[Given records]
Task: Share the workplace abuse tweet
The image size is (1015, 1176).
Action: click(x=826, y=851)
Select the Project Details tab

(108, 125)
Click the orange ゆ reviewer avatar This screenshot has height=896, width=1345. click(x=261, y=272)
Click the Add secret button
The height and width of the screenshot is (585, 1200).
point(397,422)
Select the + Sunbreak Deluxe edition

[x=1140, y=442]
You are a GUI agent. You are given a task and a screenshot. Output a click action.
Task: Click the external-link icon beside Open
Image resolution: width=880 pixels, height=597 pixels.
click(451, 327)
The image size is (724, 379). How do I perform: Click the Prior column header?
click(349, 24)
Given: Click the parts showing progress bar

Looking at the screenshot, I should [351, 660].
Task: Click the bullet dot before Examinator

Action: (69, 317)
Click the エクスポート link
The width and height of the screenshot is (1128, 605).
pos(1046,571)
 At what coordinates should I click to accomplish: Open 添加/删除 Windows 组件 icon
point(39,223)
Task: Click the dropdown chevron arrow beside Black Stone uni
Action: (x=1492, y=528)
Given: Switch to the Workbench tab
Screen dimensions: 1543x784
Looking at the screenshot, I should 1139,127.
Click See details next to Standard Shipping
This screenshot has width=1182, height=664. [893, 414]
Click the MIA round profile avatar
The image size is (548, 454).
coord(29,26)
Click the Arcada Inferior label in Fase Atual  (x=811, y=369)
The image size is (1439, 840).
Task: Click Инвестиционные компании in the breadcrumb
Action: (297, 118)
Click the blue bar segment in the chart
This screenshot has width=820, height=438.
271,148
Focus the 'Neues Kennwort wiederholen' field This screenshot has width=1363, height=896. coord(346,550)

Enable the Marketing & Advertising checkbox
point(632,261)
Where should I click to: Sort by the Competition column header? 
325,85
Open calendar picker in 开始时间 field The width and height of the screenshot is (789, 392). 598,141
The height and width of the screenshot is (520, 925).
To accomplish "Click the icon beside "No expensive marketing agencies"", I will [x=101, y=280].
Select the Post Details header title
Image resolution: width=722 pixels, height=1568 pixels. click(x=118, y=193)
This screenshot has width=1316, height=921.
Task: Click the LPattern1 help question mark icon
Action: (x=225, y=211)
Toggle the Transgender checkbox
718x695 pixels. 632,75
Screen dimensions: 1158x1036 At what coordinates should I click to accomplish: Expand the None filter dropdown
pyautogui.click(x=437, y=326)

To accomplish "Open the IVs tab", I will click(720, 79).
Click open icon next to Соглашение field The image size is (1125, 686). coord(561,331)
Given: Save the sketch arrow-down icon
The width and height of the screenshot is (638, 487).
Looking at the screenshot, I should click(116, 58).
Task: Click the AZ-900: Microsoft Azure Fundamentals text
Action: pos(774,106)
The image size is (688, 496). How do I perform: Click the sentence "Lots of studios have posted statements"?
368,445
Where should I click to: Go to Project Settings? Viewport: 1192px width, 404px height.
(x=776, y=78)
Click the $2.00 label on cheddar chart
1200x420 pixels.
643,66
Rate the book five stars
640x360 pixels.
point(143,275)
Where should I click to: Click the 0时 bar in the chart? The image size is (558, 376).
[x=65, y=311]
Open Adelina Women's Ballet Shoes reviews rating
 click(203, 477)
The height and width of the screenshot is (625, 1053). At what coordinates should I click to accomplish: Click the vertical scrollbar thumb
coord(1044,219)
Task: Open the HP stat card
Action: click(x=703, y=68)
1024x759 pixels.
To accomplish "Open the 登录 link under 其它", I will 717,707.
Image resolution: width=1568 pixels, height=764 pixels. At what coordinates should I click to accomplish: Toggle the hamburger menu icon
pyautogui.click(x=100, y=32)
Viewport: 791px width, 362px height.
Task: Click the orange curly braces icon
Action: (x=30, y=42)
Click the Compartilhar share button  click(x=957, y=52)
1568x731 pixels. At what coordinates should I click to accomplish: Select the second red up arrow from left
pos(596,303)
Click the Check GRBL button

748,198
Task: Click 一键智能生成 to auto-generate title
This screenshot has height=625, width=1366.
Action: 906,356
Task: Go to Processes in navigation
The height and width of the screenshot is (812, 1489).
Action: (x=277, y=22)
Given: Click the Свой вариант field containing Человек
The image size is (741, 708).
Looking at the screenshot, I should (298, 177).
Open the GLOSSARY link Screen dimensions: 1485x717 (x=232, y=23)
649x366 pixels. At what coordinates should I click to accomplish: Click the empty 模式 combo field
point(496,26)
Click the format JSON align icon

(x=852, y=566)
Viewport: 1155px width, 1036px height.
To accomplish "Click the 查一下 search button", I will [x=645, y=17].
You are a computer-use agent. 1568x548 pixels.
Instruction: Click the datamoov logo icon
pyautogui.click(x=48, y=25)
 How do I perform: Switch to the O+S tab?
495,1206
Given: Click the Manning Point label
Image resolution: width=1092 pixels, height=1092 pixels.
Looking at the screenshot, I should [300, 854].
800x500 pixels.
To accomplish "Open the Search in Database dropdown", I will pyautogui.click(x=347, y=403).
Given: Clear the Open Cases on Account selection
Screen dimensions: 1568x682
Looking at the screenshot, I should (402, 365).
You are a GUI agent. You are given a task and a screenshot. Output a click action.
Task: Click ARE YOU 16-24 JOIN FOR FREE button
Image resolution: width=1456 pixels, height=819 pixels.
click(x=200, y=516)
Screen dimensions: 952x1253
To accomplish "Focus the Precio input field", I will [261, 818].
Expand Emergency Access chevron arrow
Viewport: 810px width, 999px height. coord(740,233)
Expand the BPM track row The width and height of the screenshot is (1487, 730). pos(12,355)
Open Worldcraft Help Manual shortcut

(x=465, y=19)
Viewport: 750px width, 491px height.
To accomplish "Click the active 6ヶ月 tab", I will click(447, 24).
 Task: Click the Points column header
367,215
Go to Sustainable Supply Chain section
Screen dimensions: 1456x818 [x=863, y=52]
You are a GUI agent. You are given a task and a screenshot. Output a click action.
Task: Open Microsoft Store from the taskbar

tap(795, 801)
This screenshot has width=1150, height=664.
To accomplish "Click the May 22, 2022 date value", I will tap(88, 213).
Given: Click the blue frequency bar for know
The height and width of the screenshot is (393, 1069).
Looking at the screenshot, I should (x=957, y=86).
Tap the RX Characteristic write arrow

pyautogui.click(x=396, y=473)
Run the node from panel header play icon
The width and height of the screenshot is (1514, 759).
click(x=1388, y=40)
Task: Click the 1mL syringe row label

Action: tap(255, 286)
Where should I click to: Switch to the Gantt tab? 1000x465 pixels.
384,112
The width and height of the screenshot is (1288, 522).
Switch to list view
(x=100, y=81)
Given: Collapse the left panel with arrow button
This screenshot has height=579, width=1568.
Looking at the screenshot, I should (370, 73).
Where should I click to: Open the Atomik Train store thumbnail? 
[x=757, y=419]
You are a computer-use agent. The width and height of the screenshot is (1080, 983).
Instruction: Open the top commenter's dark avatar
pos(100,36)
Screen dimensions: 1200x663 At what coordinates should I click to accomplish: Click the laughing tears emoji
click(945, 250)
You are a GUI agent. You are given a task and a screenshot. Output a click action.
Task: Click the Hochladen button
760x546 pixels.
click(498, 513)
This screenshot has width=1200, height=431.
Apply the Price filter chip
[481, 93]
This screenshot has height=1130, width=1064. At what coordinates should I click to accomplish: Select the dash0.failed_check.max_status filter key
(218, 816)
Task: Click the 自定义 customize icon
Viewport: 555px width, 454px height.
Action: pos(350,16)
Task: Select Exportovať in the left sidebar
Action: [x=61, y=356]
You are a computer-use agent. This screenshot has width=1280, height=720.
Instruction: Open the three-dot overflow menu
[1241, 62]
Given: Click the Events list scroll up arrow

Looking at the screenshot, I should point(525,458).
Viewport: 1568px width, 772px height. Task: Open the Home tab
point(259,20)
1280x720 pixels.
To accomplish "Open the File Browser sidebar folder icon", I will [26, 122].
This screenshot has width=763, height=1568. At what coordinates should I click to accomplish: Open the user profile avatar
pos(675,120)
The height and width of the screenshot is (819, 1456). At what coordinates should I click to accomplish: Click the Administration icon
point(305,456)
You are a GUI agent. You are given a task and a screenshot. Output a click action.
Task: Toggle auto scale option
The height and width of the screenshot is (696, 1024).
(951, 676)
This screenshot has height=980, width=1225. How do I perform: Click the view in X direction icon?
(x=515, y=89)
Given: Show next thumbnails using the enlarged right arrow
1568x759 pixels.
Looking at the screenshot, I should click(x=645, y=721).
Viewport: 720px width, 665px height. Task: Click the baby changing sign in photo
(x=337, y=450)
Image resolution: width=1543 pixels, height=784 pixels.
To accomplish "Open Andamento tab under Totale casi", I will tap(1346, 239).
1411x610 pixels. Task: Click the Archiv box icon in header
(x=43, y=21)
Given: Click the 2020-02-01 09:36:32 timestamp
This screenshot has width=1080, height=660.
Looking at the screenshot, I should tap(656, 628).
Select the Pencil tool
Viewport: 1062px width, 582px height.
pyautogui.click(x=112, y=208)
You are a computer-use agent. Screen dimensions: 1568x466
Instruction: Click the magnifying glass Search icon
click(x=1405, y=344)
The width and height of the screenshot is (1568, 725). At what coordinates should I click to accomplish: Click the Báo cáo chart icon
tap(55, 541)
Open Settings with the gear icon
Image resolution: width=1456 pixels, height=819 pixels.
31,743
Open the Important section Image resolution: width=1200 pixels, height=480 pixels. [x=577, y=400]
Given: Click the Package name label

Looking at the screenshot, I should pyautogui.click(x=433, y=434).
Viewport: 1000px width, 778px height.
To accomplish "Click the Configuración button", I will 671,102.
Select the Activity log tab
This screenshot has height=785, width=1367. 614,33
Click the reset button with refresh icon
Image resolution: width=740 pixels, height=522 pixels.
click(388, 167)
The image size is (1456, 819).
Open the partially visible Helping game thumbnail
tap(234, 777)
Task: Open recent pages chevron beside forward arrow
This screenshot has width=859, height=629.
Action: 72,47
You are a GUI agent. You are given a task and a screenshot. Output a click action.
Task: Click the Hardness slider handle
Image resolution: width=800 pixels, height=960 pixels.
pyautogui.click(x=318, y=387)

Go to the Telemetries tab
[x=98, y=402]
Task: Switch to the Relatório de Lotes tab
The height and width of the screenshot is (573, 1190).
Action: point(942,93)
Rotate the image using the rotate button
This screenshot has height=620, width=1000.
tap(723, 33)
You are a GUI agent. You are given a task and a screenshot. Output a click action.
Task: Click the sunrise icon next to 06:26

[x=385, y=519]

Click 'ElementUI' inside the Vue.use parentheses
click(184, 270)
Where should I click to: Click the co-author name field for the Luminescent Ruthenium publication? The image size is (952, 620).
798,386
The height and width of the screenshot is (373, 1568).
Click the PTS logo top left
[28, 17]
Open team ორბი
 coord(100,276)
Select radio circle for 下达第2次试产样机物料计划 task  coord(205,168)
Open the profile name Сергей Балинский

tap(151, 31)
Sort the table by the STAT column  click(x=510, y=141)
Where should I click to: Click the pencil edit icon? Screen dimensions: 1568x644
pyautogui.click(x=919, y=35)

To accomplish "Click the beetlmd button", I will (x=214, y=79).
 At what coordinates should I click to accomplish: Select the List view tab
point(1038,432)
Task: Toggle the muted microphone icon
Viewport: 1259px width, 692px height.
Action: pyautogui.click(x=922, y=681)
[/Given records]
Each line from the first line of the entries up to and including the line containing "The height and width of the screenshot is (520, 925)." should be transcribed exactly, with all other lines left out.

Task: Share the workplace abuse tweet
The image size is (1015, 1176).
Action: click(x=826, y=851)
Select the Project Details tab

(108, 125)
Click the orange ゆ reviewer avatar This screenshot has height=896, width=1345. click(x=261, y=272)
Click the Add secret button
The height and width of the screenshot is (585, 1200).
point(397,422)
Select the + Sunbreak Deluxe edition

[x=1140, y=442]
You are a GUI agent. You are given a task and a screenshot. Output a click action.
Task: Click the external-link icon beside Open
Image resolution: width=880 pixels, height=597 pixels.
click(451, 327)
The image size is (724, 379). How do I perform: Click the Prior column header?
click(349, 24)
Given: Click the parts showing progress bar

Looking at the screenshot, I should [351, 660].
Task: Click the bullet dot before Examinator

Action: (69, 317)
Click the エクスポート link
The width and height of the screenshot is (1128, 605).
pos(1046,571)
 At what coordinates should I click to accomplish: Open 添加/删除 Windows 组件 icon
point(39,223)
Task: Click the dropdown chevron arrow beside Black Stone uni
Action: (x=1492, y=528)
Given: Switch to the Workbench tab
Screen dimensions: 1543x784
Looking at the screenshot, I should 1139,127.
Click See details next to Standard Shipping
This screenshot has width=1182, height=664. [893, 414]
Click the MIA round profile avatar
The image size is (548, 454).
coord(29,26)
Click the Arcada Inferior label in Fase Atual  (x=811, y=369)
The image size is (1439, 840).
Task: Click Инвестиционные компании in the breadcrumb
Action: (297, 118)
Click the blue bar segment in the chart
This screenshot has width=820, height=438.
271,148
Focus the 'Neues Kennwort wiederholen' field This screenshot has width=1363, height=896. coord(346,550)

Enable the Marketing & Advertising checkbox
point(632,261)
Where should I click to: Sort by the Competition column header? 
325,85
Open calendar picker in 开始时间 field The width and height of the screenshot is (789, 392). 598,141
The height and width of the screenshot is (520, 925).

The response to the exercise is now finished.